§ **Exercise instructions**:
Go to the line that contains "The height and" in the records below and repeat it, and each line after it, exactly through the end, omitting pictures.

§ **Dataset records**:
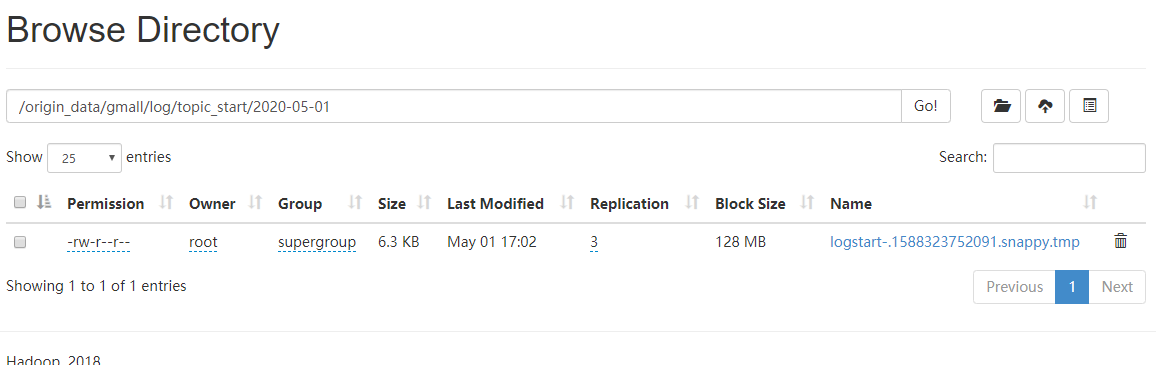Delete logstart file using the trash icon

(x=1120, y=240)
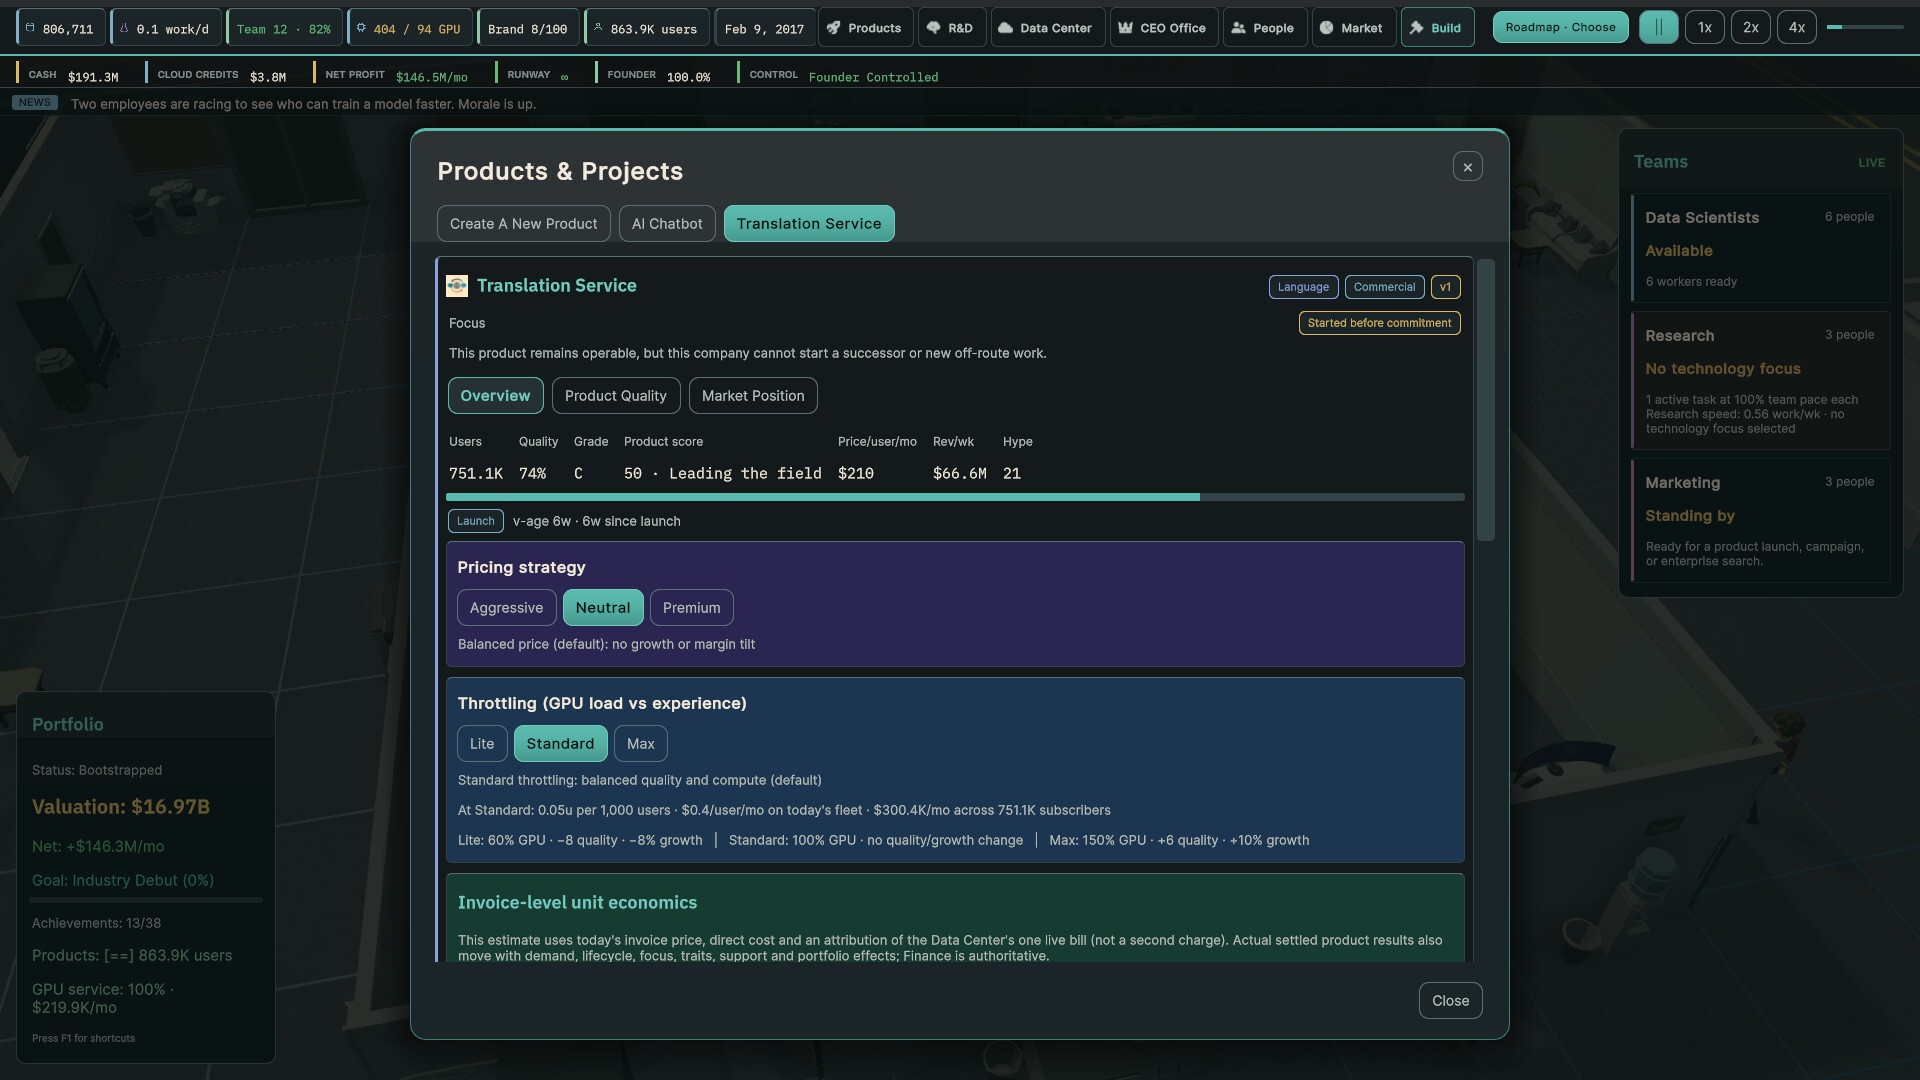Click the Translation Service product icon

[x=457, y=286]
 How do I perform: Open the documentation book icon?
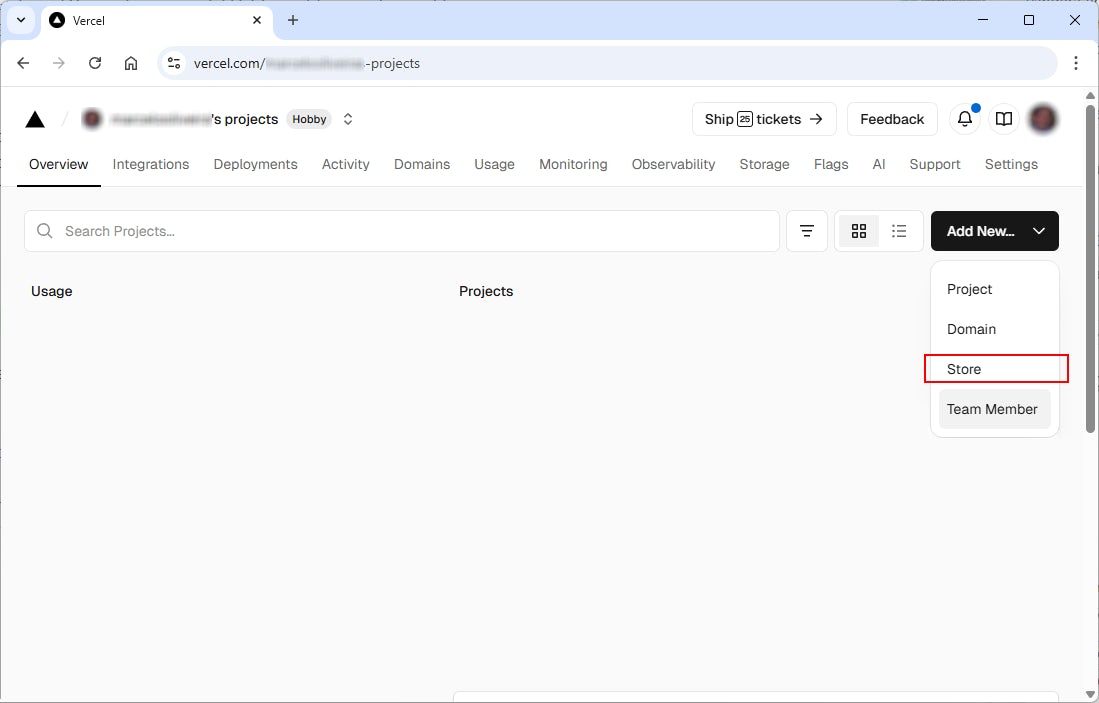point(1004,119)
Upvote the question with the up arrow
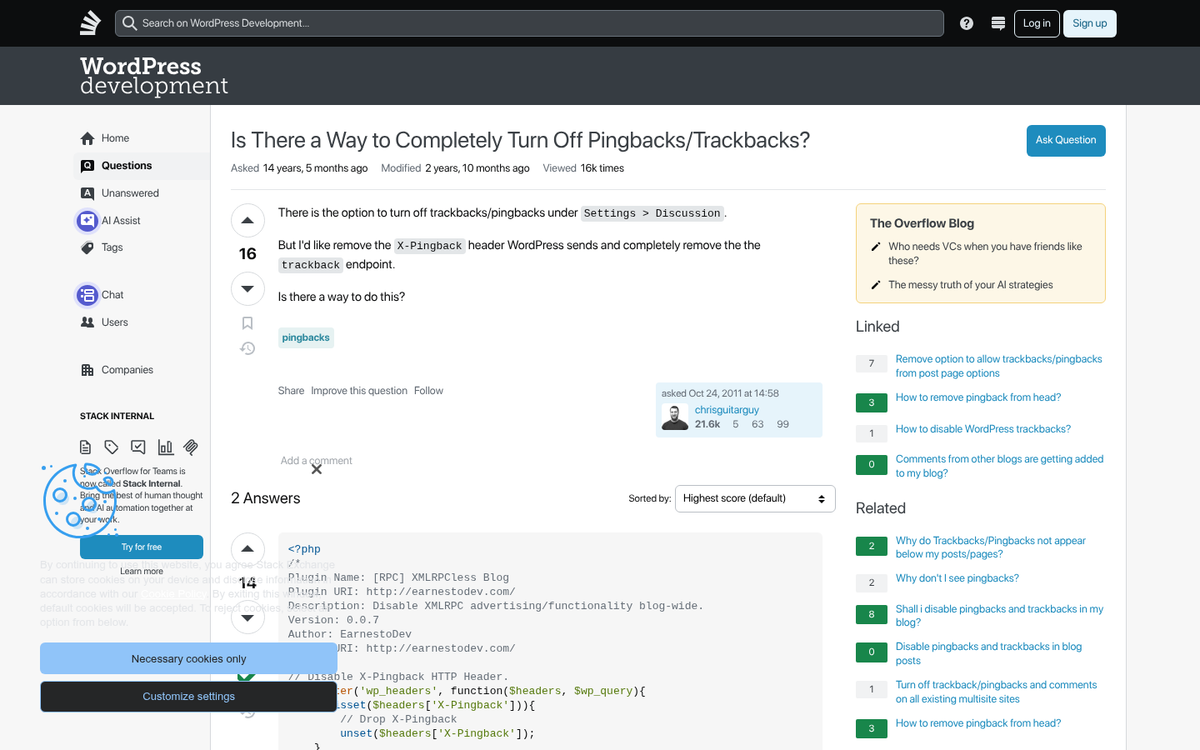 [x=247, y=219]
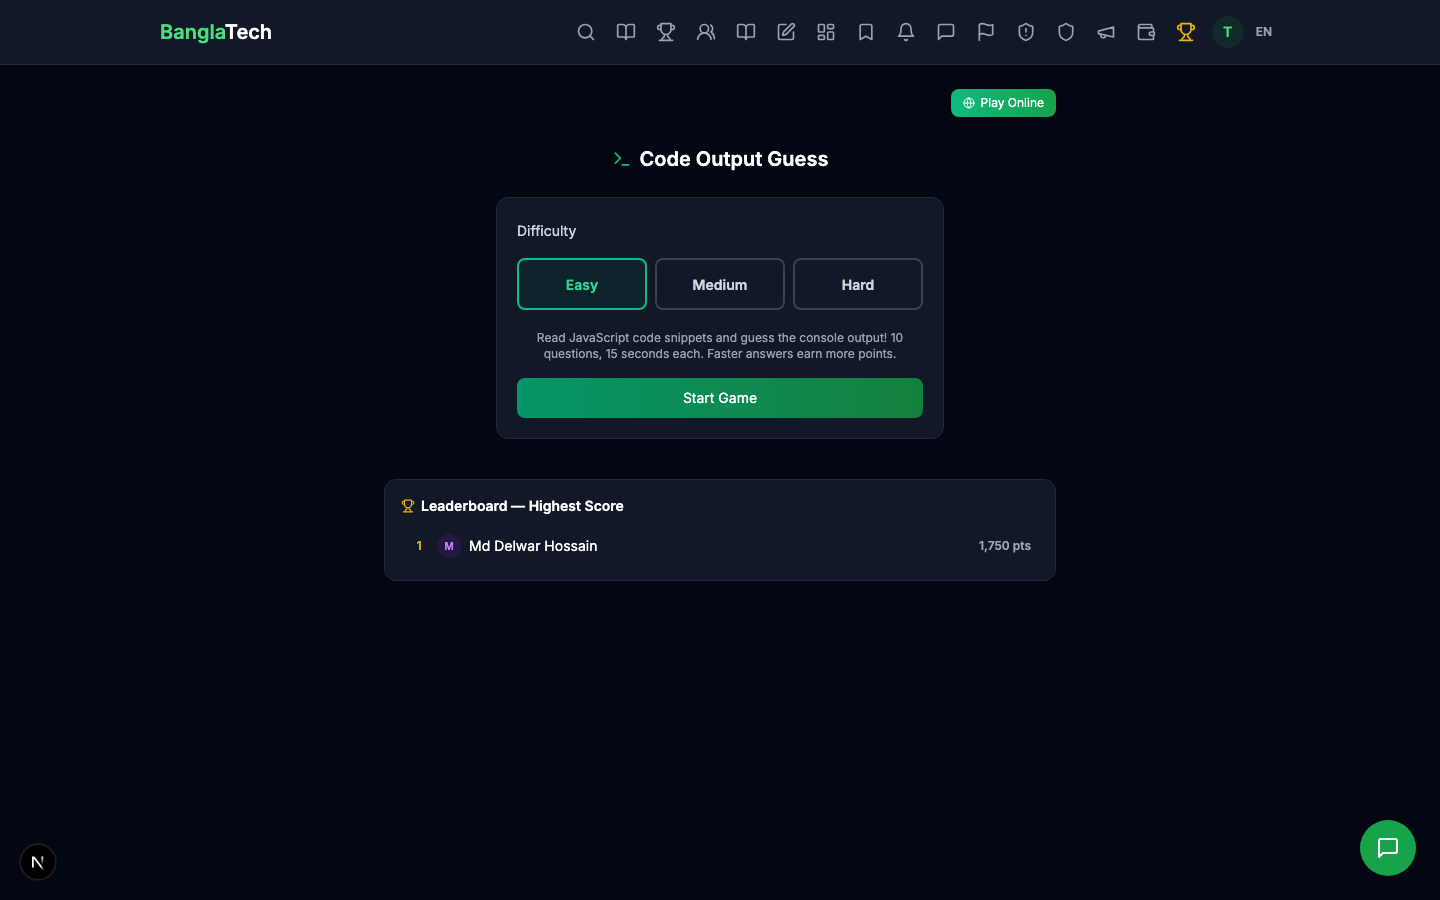Screen dimensions: 1440x900
Task: Select the yellow trophy leaderboard icon
Action: pyautogui.click(x=1186, y=32)
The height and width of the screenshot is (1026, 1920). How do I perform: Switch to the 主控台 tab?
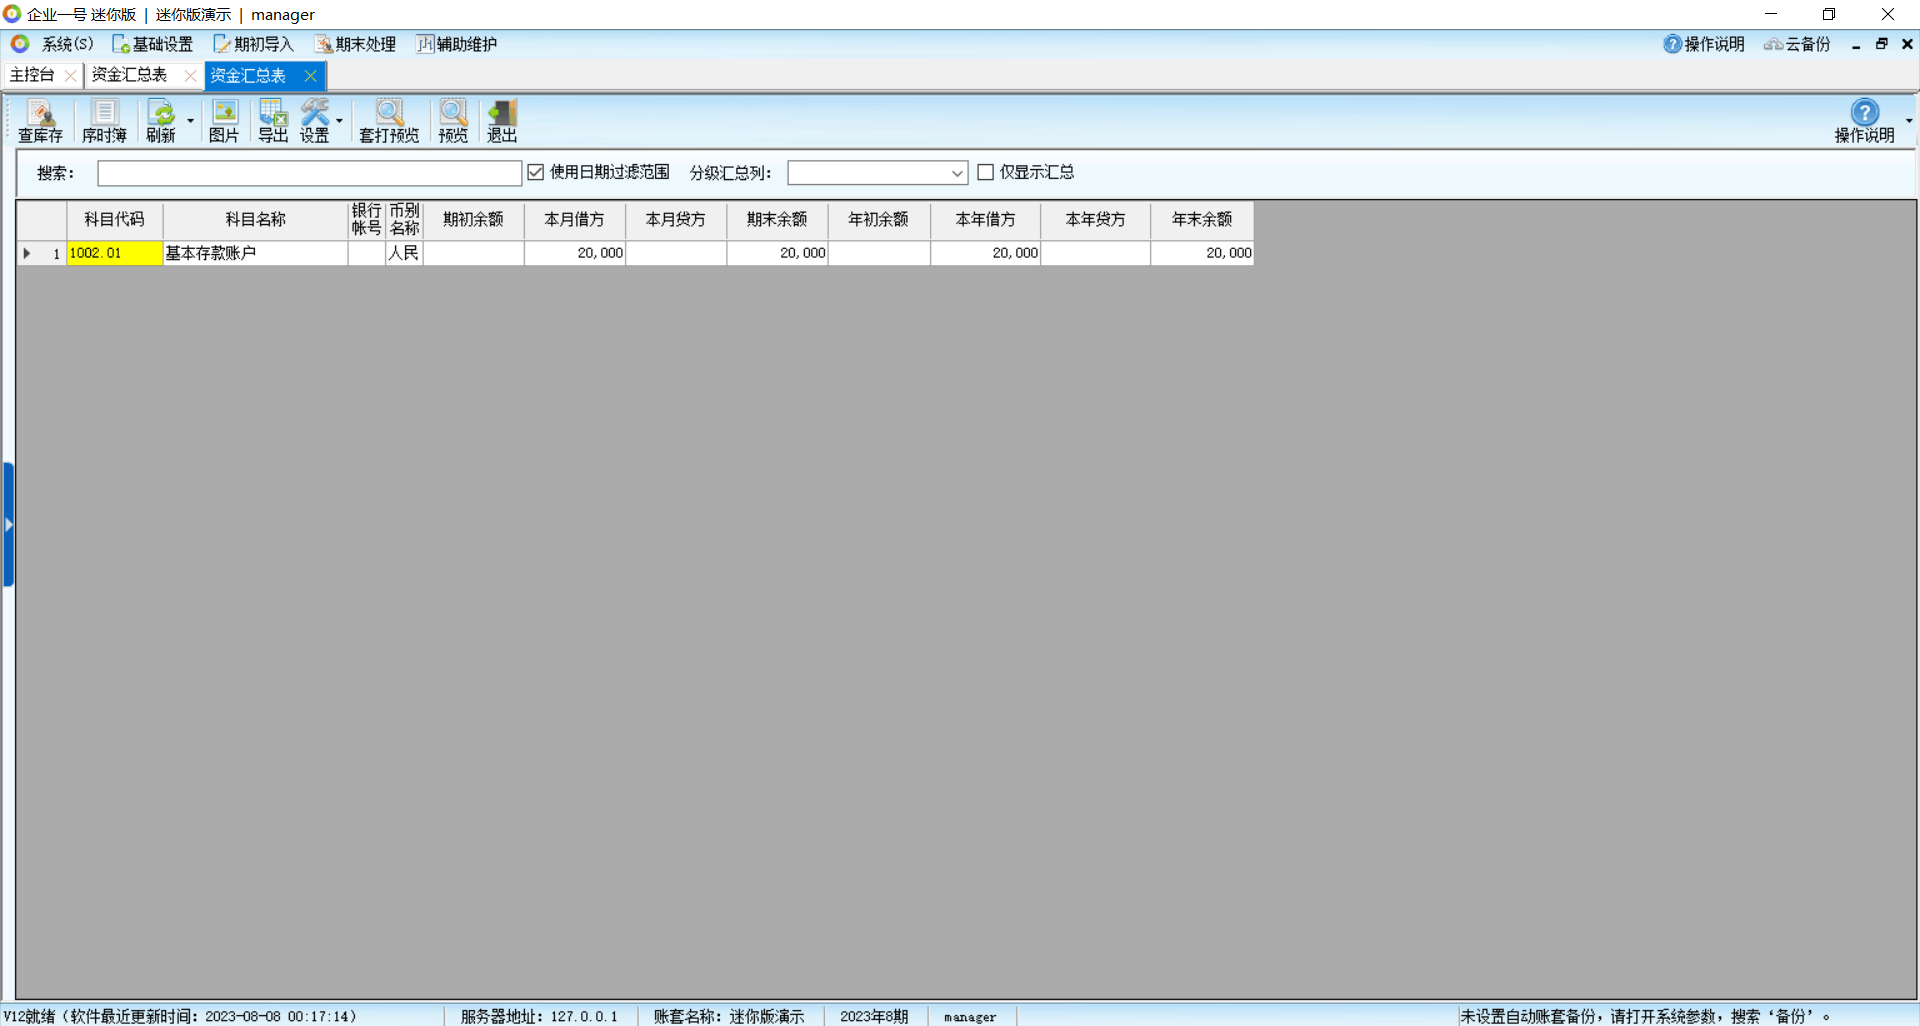32,75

§ **Written answer**:
The height and width of the screenshot is (1026, 1920). How do I perform: Switch to the 主控台 tab?
32,75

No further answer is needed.